Thesis
Publication Date
Authored By
Peter Wontae Chung and Tao Zhang
Advisor(s): André Carrel
Topic(s) Covered:
  • Case Study
  • Healthcare
  • Risk Management
Abstract

The United States has one of the safest drug supply chains in the world. However, its security is threatened by new challenges such as counterfeit, diverted, and illegally imported drugs. To counter the new challenges, the Drug Supply Chain Security Act (DSCSA) was signed into law by President Obama on November 27, 2013, with a 10-year implementation timeframe. As a result, companies in the U.S. pharmaceutical industry, including drug manufacturers, distributors, and dispensers, are challenged to fully comply with the DSCSA by 2023.
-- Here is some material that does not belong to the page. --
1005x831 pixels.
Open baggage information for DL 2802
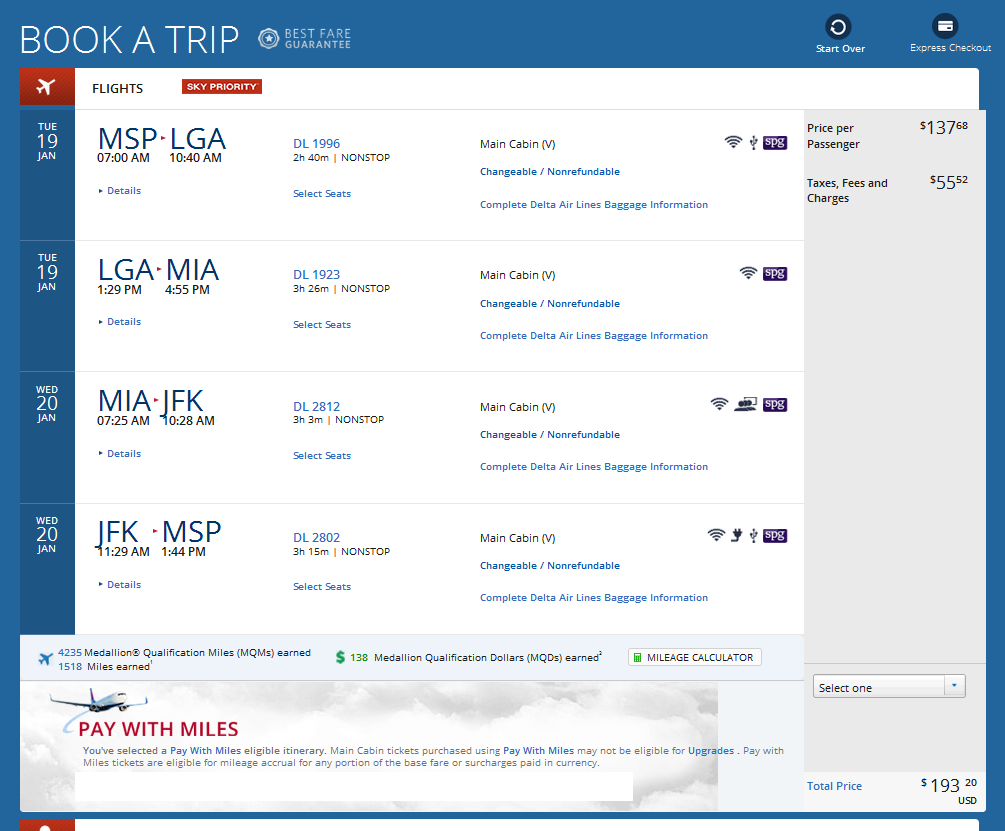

The compliance with the DSCSA will enable companies to operate and manage the risks of their supply chains more efficiently. Industry consortiums, such as the Healthcare Distribution Management Association (HDMA), and the industry leaders have recommended various interoperable data exchange models for the implementation of the compliance. However, domestic and international complexities make it difficult to pick the optimal model for the industry.

In this research, we start with categorizing the known data exchange models that can be potentially used by the U.S. pharmaceutical industry. Second, we develop a scorecard methodology based on a framework that considers various factors across the entire supply chain. Next, we examine the categorized models using this scorecard methodology. Lastly, we conclude with recommendations on the data strategy decision for the U.S. pharmaceutical industry.